Please write out exactly the line containing "Given: Select Community" below and every line after it, through the last one, but leave out any pictures.

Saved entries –
● ● ● ● ●

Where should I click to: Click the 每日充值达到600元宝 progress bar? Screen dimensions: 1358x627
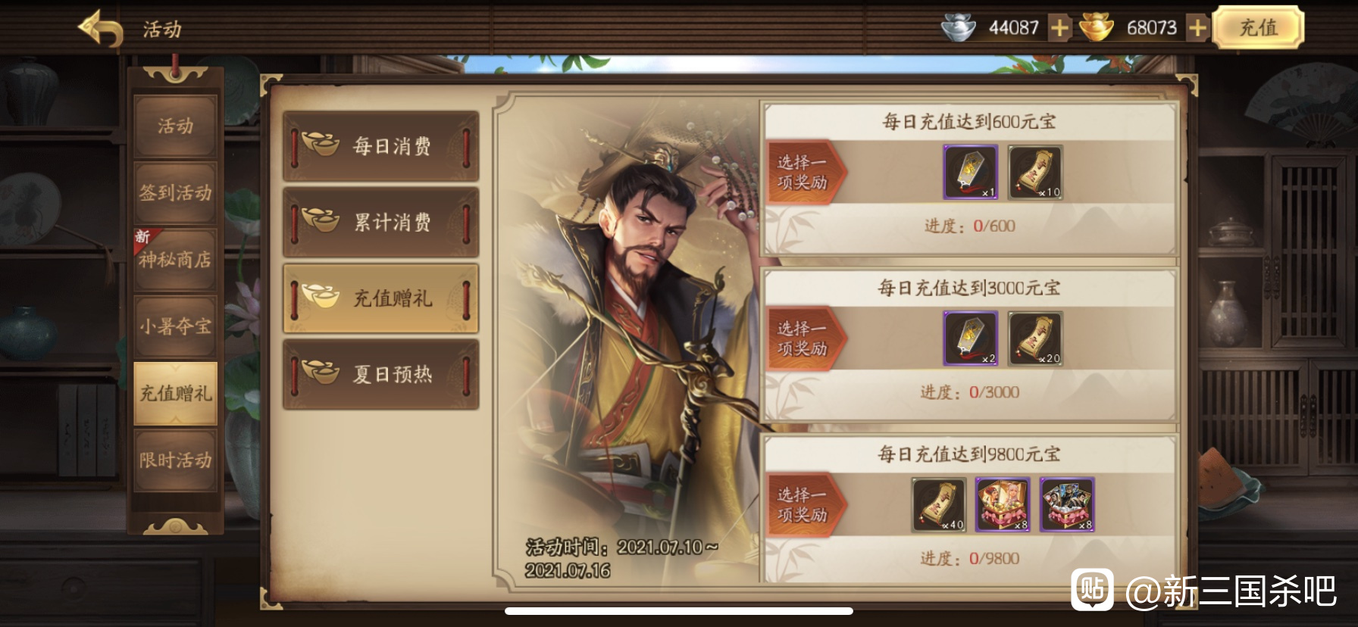(x=969, y=226)
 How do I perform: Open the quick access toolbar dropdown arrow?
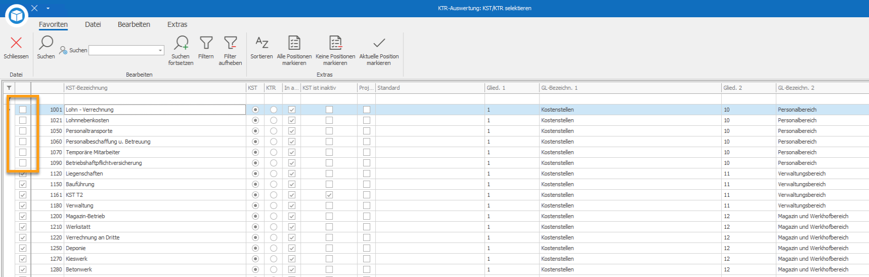(48, 8)
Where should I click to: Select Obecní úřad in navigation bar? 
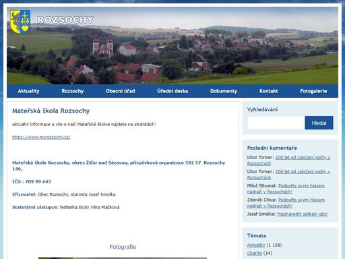[121, 91]
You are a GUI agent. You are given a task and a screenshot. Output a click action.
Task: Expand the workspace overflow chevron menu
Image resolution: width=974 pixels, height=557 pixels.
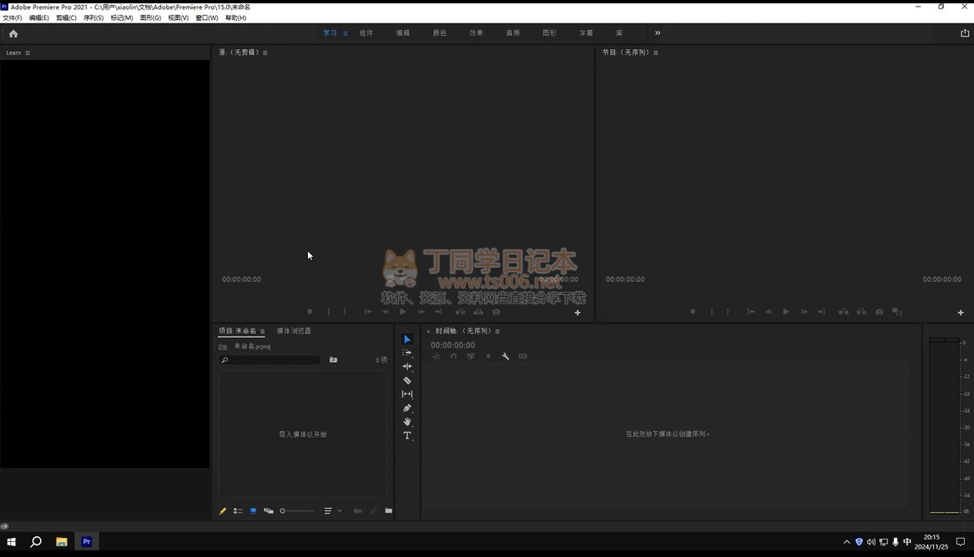coord(658,33)
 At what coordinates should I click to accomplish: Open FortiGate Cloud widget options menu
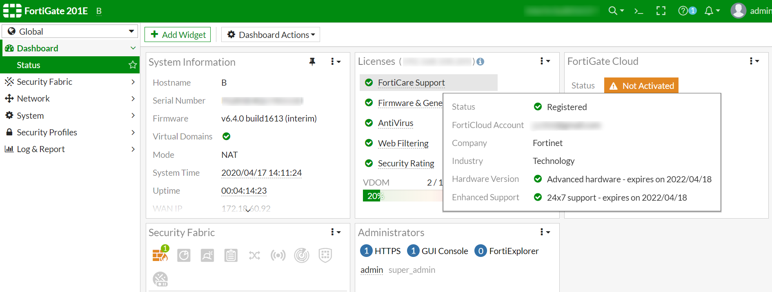(x=754, y=61)
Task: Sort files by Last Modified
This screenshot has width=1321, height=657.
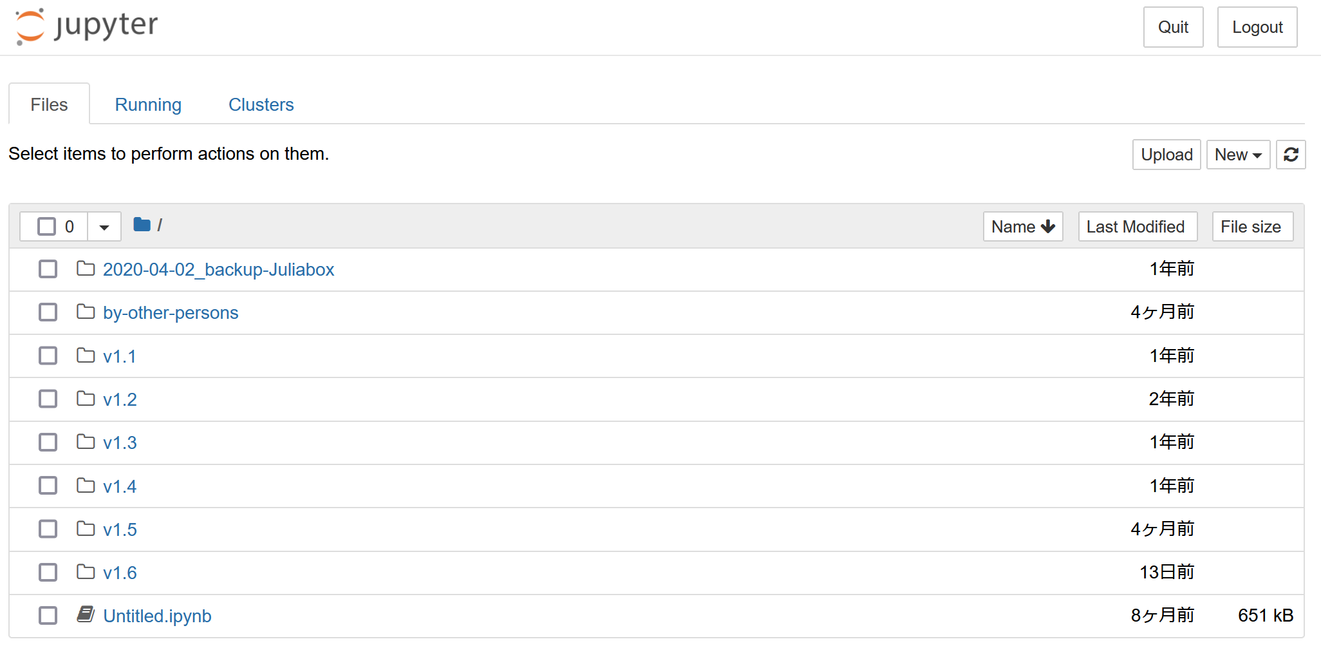Action: (x=1137, y=227)
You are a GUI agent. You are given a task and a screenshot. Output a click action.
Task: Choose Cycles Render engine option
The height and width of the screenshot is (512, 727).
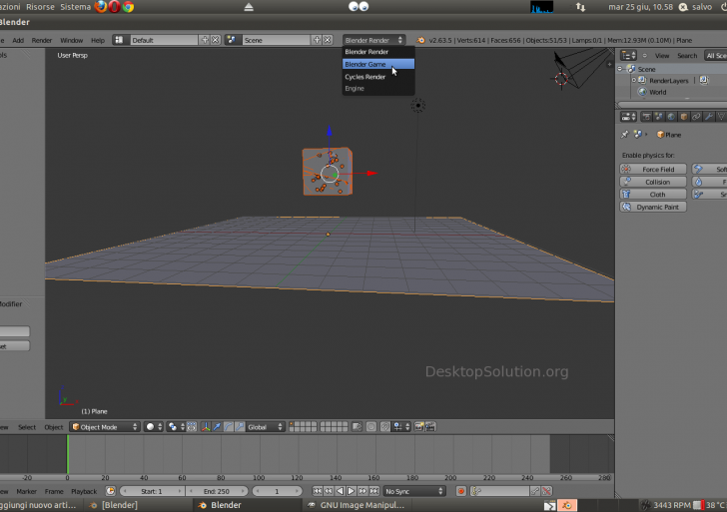click(365, 76)
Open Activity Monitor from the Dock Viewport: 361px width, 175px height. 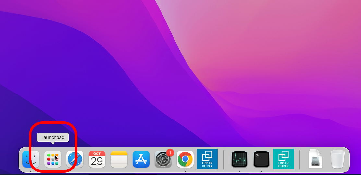pyautogui.click(x=239, y=159)
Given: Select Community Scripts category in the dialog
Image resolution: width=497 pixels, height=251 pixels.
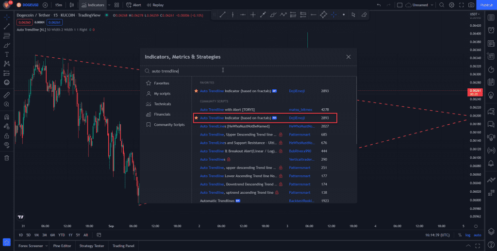Looking at the screenshot, I should pyautogui.click(x=169, y=125).
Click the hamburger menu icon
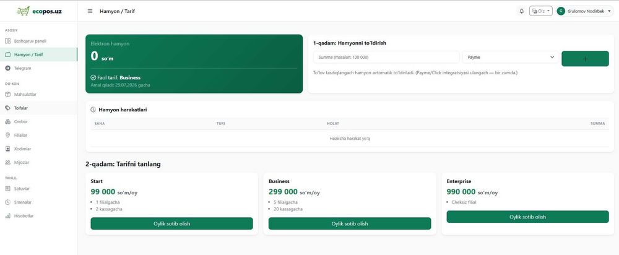The height and width of the screenshot is (255, 619). point(90,11)
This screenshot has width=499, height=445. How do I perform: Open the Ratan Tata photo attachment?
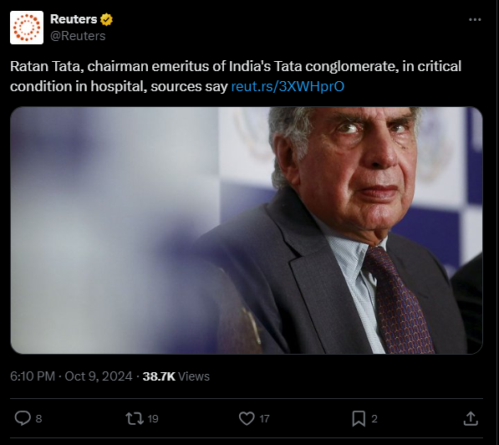tap(247, 230)
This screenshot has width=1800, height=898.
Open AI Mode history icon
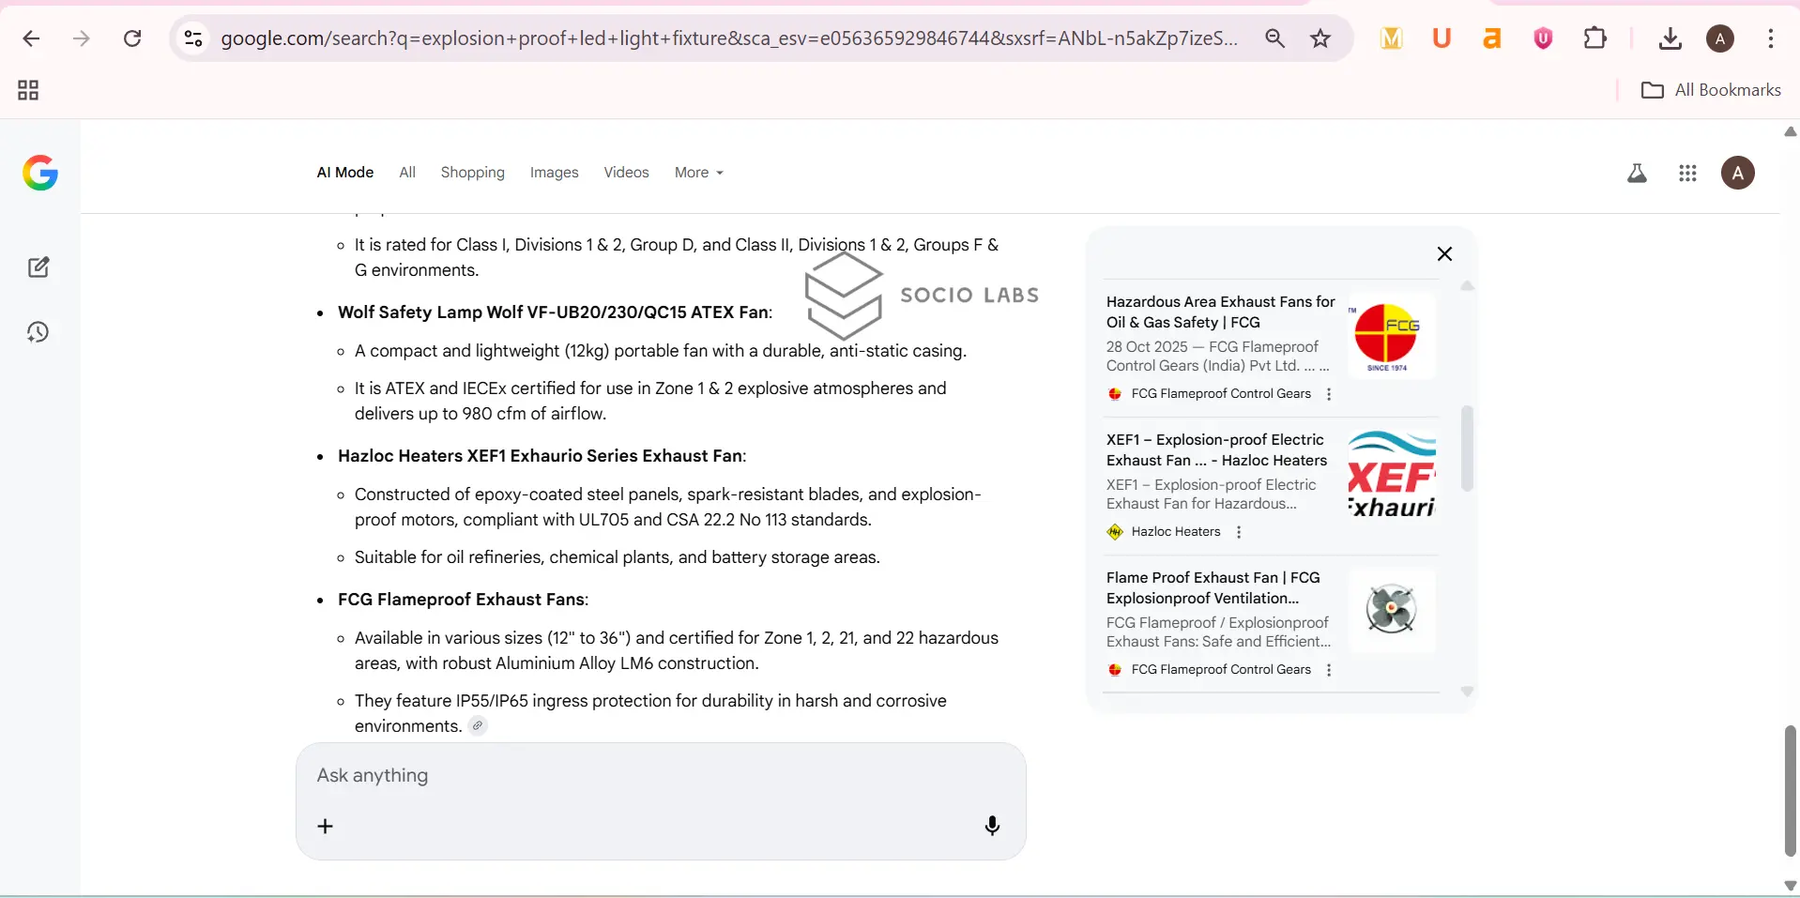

● ● ● ● ●

Response box –
Given: Select Community Scripts category in the dialog
Image resolution: width=497 pixels, height=251 pixels.
Looking at the screenshot, I should pyautogui.click(x=169, y=125).
Click the hamburger menu icon
The height and width of the screenshot is (255, 619). point(90,11)
This screenshot has width=499, height=445. How do I perform: Open the Ratan Tata photo attachment?
tap(247, 230)
This screenshot has width=1800, height=898.
Open AI Mode history icon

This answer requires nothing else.